Índice deste artigo:

Mas o que é cada um dos ingredientes?

Sódio: é um mineral, micronutriente, encontrado em praticamente todos os alimentos. No organismo é imprescindível para o bom funcionamento celular, porém em grande quantidade pode sobrecarregar as funções dos rins, causando retenção de líquido e sobrecarregando o coração, causando um aumento na pressão! Por isso deve ser consumido em baixa quantidade.

Na indústria o sódio é utilizado para conservar os alimentos e por isso embutidos, enlatados, sopas em pó e sucos em pó contêm uma quantidade elevada desse nutriente.

 

Carboidratos: nutriente que é fonte de energia. São divididos em dois grupos: os complexos e os simples. Os simples são os açúcares e os complexos são as farinhas, massas, que podem ser integrais ou não. Esse nutriente é importantíssimo para o bom funcionamento do corpo e para gerar energia, mas deve ser consumido controladamente, principalmente os carboidratos simples, para evitar o acúmulo no organismo na forma de gordura. Frutas são ricas em carboidratos, por isso sucos têm uma elevada quantidade desse nutriente; pães e massas também são ricos nesse nutriente, por isso devemos nos atentar na quantidade de consumo. Doces, balas, chicletes, bolachas recheadas são ricos em açúcares simples e por essa razão devemos limitar o consumo diário.

 

Proteínas: nutriente essencial para a construção de tecidos no organismo, como a pele e os músculos, assim como todos os tecidos do organismo. Os alimentos fonte de proteínas geralmente são os de origem animal, mas hoje, com o crescente mercado da soja, temos a opção de alimentos à base desse nutriente também serem fonte de proteínas.

 

Gorduras totais: nutriente importantíssimo para o funcionamento do organismo. Hormônios são produzidos a partir de gordura, e cerca de 60% do cérebro é feito de gordura. Mas não é qualquer tipo de gordura, ele é feito pelas gorduras que chamamos de "boas", as insaturadas e poli-insaturadas. Por isso é importante verificar essa informação nos rótulos.
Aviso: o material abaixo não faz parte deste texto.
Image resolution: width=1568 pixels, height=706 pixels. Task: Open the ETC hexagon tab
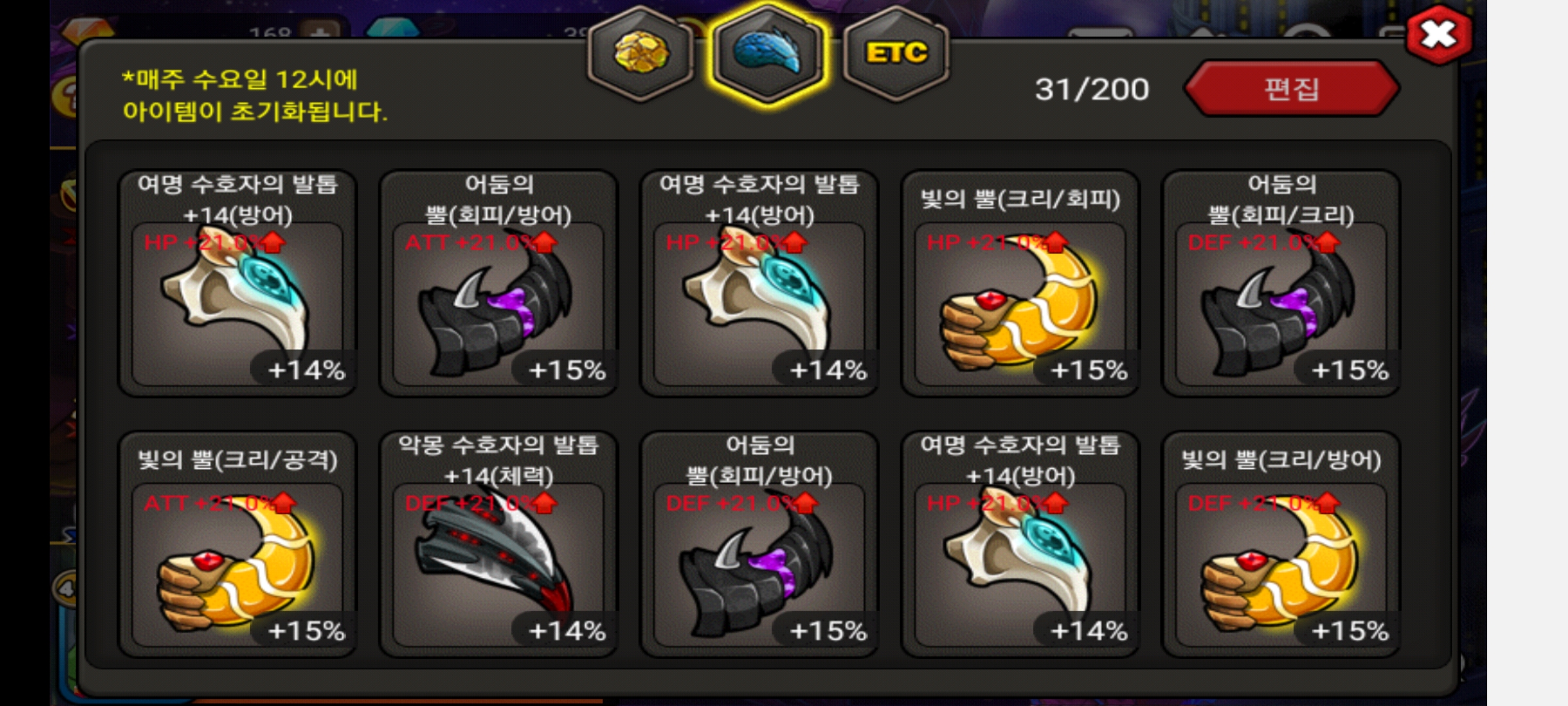coord(896,54)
Gorduras saturadas: esse tipo de gordura é encontrado em alimentos de origem animal, e podem causar problemas vasculares quando consumidas em excesso.
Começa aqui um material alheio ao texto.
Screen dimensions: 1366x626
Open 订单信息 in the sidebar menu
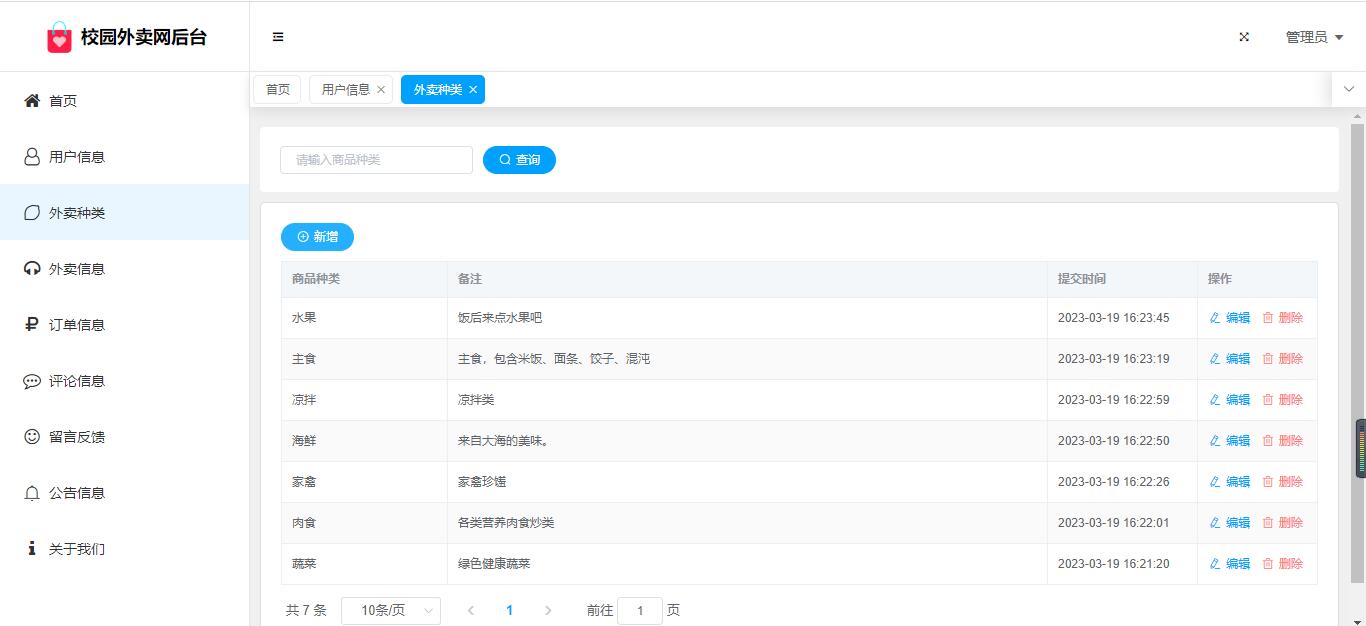(77, 325)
Gorduras trans: gordura de origem vegetal que sofreu modificação química, transformando uma gordura líquida em sólida para dar melhor palatabilidade aos alimentos. É uma gordura nociva ao corpo e deve ser evitada ao máximo.

 

Fibras: tipo de carboidrato encontrado no reino vegetal que não temos a capacidade de absorver e que tem ação no funcionamento intestinal, aumentando o bolo fecal e facilitando a evacuação. Além disso, é importante ter um bom consumo de fibras, pois essas ajudam no controle da glicemia (açúcar no sangue) e da lipidemia (gordura no sangue).
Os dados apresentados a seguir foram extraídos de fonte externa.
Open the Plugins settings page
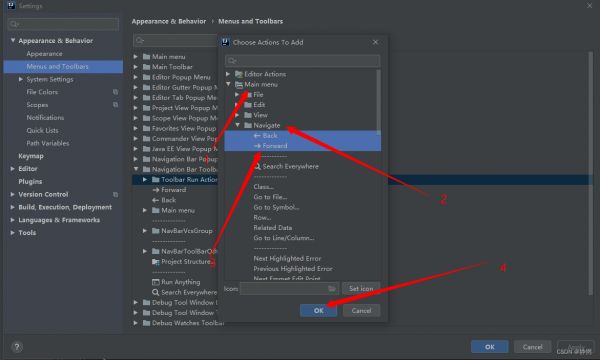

Segundo a nutricionista, não tem como generalizar e falar qual item deve estar em maior ou menor quantidade para ser saudável, isso vai depender do alimento em questão. Ela cita um exemplo: um alimento fonte de proteína como o atum conterá muita proteína e poucos carboidratos, já um suco conterá muito mais carboidratos em comparação a proteínas e não é por isso que será considerado um alimento de má qualidade. "É importante avaliar os valores de referência e ver se esse está acima ou mesmo muito próximo do indicado para consumir em um dia", diz Vanessa.